Amoreno Martellini illustra, attraverso le parole dei protagonisti, l’esperienza migratoria di tante donne e uomini italiani che dalla metà dell’Ottocento al secondo dopoguerra lasciano il proprio Paese di origine per trasferirsi all’estero. Per raggiungere questo obiettivo, l’autore attinge a diari, memorie ed epistolari raccolti presso l’Archivio diaristico nazionale di Pieve Santo Stefano (Arezzo), selezionando le testimonianze più significative.
Con una scrittura fluida e chiara Martellini ricompone un secolo di migrazioni verso varie destinazioni, dall’Europa alle Americhe e dall’Africa all’Australia, facendo uso di un numero considerevole di documenti che vanno a delineare una storia collettiva. La caratteristica comune a queste narrazioni è il carattere pedagogico; spesso, infatti, chi scrive lo fa per lasciare un ricordo della propria vita ai propri discendenti.
Il saggio è diviso in quattro sezioni: la decisione di partire, le ripercussioni di questa scelta sulle dinamiche familiari, il lavoro e la mobilità professionale, i due conflitti mondiali. Appare evidente fin da subito la scelta di non trattare alcune tematiche come il viaggio o le impressioni dei migranti relative alla nuova società in cui si trasferiscono.

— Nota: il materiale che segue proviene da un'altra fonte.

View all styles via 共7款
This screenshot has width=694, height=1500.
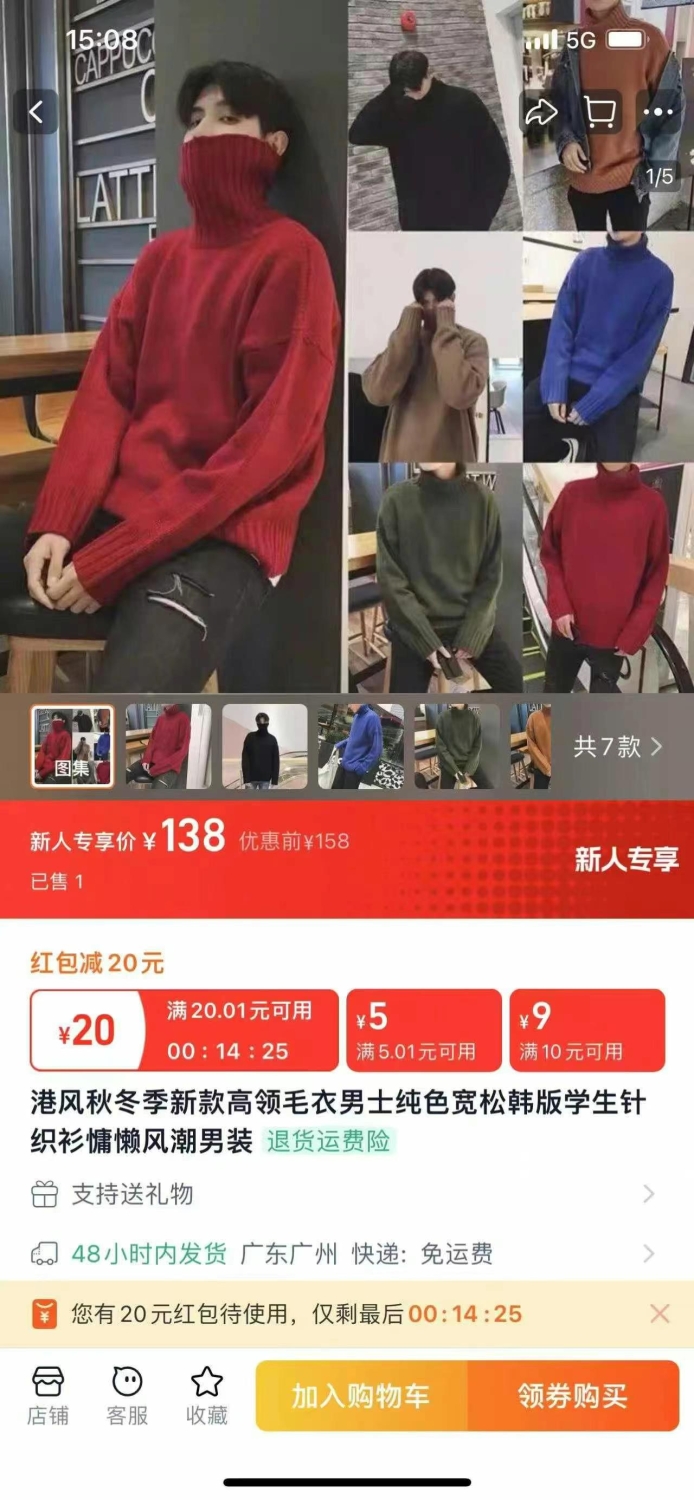617,746
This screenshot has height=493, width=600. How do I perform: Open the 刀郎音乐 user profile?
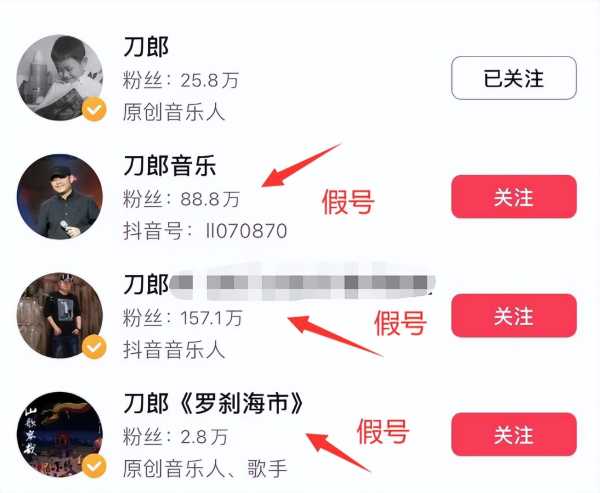62,197
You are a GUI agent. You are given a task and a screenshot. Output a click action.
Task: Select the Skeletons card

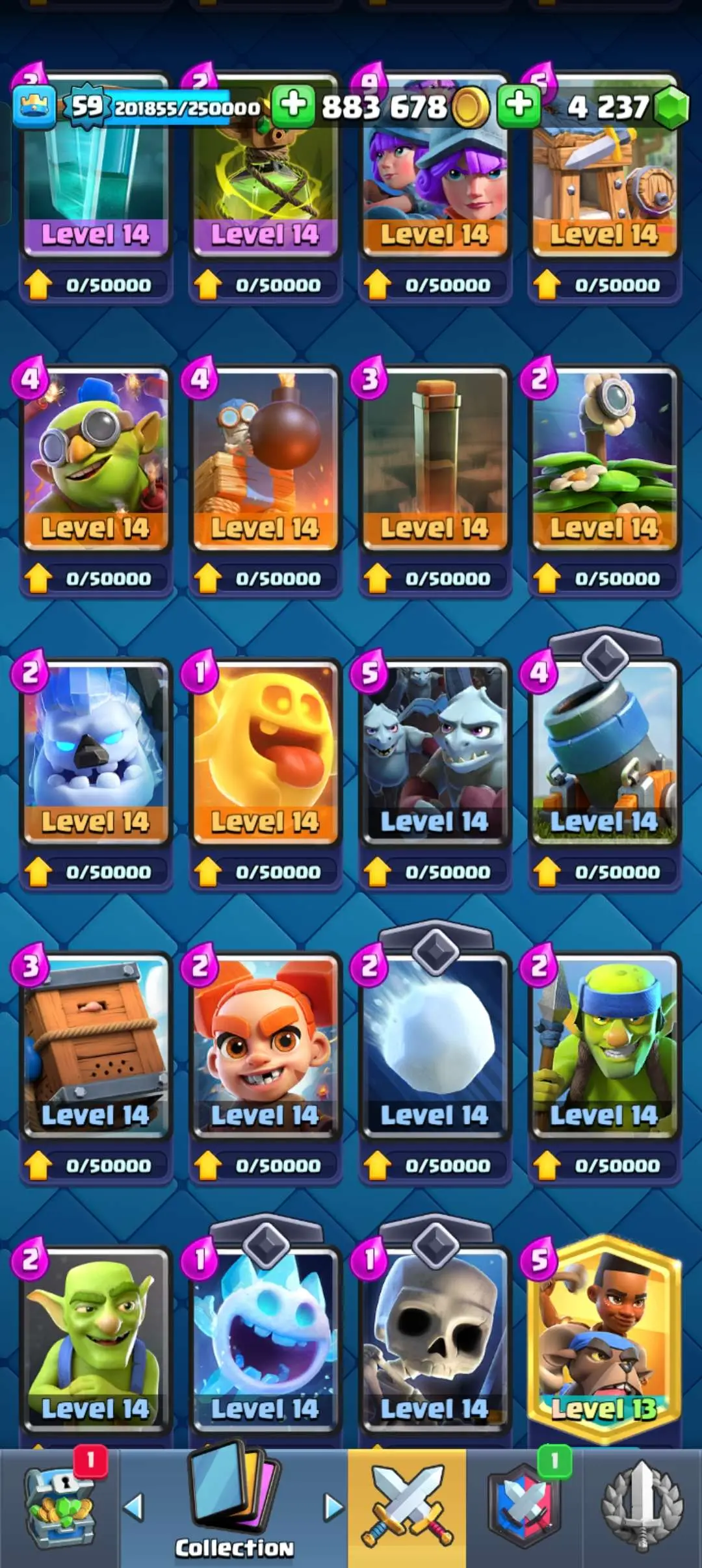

La prima parte, a mio avviso particolarmente interessante e originale, descrive la cosiddetta «informazione migratoria» (p. 19), cioè come scatta nell’individuo la volontà di emigrare. L’idea può nascere grazie agli agenti delle compagnie di navigazione, che con manifesti pubblicitari e con contratti (spesso fasulli) convincono contadini e artigiani a imbarcarsi alla volta di terre ignote. Nei primi anni del Novecento, però, sono soprattutto le lettere di parenti o compaesani che hanno già intrapreso questo percorso a invogliare a partire chi è rimasto in Italia. Quello che accomuna un po’ tutte le storie individuali sono i motivi principali per cui si sceglie di emigrare, legati solitamente alle necessità economiche o, in alcuni casi, alle idee politiche opposte a quelle dei governi al potere.
La partenza prevede una lunga serie di rituali. Martellini raccoglie diverse testimonianze su tutte quelle azioni e commissioni da compiere prima di intraprendere il viaggio e salire sulla nave od oltrepassare la frontiera. Gli adempimenti sono generalmente di natura pratica e riguardano la gestione della casa, delle terre, dei beni di famiglia, la preparazione dal bagaglio. Lasciare i genitori, la donna amata, i figli, la terra di origine è sempre motivo di grande dolore. Leggendo le parole degli emigranti, un tema ricorrente è quello della sirena della nave che suona mentre il piroscafo si stacca dalla banchina, simbolo della separazione definitiva e dell’inizio di una nuova vita altrove.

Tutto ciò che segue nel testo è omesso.